» USING THE INFORMATION
A: Reproduce the part of the text2vec post that starts at "I am testing" and ends at "says 54 documents.".
B: Continue the post about the text2vec document count from the point where it stops.

» SOURCE DOCUMENT
>>
I am testing text2vec. There are only 2 files under a dir (1.txt, 2.txt, of very small size, about 20 k each). I wanted to test their similarity. I do not know why it says 54 documents.
> library(stringr)
> library(NLP)
> library(tm)
> library(text2vec)
> filedir="F:\\0 R\\similarity test\\corpus"
> prep_fun = function(x) {
+ x %>%
+ # make text lower case
+ str_to_lower %>%
+ # remove non-alphanumeric symbols
+ str_replace_all("[^[:alnum:]]", " ") %>%
+ # collapse multiple spaces
+ str_replace_all("\\s+", " ")
+ }
> allfile=idir(filedir)
> #files=list.files(path=filedir, full.names=T)
> #allfile=ifiles(files)
> it=itoken(allfile, preprocessor=prep_fun, progressbar=F)
> stopwrd=stopwords("en")
> v=create_vocabulary(it, stopwords=stopwrd)
> v
Number of docs: 54
174 stopwords: i, me, my, myself, we, our ...
ngram_min = 1; ngram_max = 1
Vocabulary:
term term_count doc_count
1: house 2 2
2: 224161072 2 2
3: suggests 2 2
4: remains 2 2
5: published 2 2
---
338: year 14 6
339: nep 16 12
340: will 16 10
341: chinese 20 12
342: malay 20 10
>
I export the data into csv and find that the new file names are called:
1.txt_1
1.txt_2
1.txt_3
1.txt_4
...
<<
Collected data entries
>>
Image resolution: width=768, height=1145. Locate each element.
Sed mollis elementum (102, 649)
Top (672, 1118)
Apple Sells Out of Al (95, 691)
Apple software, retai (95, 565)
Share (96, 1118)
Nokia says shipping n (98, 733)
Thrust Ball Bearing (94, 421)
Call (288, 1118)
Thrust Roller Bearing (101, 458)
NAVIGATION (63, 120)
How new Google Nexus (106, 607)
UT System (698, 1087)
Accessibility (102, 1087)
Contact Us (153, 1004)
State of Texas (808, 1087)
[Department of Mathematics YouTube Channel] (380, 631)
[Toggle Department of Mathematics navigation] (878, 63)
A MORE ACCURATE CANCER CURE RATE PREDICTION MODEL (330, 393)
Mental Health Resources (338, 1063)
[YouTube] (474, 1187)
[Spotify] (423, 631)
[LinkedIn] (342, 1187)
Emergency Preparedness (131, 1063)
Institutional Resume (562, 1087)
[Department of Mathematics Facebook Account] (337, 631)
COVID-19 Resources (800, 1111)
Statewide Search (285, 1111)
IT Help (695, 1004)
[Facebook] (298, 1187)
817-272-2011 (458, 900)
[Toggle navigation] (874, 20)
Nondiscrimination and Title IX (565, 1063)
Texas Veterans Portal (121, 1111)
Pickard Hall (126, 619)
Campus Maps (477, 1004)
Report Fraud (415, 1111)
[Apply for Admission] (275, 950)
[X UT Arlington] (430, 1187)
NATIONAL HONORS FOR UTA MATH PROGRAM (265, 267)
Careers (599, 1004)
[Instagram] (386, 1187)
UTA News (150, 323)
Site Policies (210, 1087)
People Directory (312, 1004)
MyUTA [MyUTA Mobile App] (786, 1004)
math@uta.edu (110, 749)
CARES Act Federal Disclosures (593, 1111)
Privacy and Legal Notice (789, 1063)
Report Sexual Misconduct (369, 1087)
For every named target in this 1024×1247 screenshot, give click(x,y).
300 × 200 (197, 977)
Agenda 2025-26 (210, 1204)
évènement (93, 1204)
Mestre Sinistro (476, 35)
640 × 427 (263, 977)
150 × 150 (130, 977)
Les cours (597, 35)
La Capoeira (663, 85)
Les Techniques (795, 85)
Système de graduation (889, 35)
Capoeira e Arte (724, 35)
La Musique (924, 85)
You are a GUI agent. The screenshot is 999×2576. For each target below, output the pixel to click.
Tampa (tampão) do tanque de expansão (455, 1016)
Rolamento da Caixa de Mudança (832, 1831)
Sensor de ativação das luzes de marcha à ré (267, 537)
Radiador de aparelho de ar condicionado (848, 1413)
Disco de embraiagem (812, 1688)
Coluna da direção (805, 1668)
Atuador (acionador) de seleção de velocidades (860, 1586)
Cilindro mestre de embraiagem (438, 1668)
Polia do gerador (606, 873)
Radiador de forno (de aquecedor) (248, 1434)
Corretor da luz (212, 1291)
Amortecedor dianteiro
<<
» OUTPUTS BY TASK
A:
I am testing text2vec. There are only 2 files under a dir (1.txt, 2.txt, of very small size, about 20 k each). I wanted to test their similarity. I do not know why it says 54 documents.

B:
...
If I used
#files=list.files(path=filedir, full.names=T)
#allfile=ifiles(files)
it still says 54 documents
And there are also similarity measures between them. Most of them are 0 similarity.
Please let me know if it should be such case or what ever.
What I want is only one similarity meaure for 1.txt and 2.txt and output such matrix that only contain measure for these two files.
text2vec consider each line in each file as a separate document. In your case I suggest to provide another reader
function to the idir/ifiles function. Reader should just read whole file and collapse rows into a single string. (For example reader = function (x) paste(readLines(x), collapse=' '))